What you have to do:
Which lines of the entries contain the word "agent"? Please list them.

= Beginning of Section =

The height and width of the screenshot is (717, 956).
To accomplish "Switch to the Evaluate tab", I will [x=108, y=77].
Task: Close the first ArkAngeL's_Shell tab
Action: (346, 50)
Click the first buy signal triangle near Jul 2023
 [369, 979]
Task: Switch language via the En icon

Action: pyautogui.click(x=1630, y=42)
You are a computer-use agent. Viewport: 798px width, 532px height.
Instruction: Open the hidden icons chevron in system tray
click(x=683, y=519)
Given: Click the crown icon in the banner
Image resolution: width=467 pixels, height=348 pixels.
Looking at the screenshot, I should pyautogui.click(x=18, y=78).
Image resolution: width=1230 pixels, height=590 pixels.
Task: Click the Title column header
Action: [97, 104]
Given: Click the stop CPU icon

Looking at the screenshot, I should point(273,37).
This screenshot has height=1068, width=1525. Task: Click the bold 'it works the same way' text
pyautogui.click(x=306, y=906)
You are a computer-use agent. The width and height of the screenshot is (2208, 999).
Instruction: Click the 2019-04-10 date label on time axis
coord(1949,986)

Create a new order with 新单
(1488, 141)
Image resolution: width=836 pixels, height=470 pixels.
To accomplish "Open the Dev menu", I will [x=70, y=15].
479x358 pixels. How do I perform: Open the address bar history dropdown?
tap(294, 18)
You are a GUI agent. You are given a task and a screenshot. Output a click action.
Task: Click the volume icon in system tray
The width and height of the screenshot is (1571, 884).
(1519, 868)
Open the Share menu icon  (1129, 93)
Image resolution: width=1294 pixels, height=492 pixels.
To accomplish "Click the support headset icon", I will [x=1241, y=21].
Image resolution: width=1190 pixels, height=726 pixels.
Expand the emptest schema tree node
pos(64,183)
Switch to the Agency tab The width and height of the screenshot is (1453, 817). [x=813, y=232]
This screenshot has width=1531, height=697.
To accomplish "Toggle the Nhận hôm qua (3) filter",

= End of Section =

Your response:
You are a computer-use agent. Viewport: 798px width, 532px height.
You are a computer-use agent. The width and height of the screenshot is (2208, 999).
You are a GUI agent. You are given a task and a screenshot. Output a click action.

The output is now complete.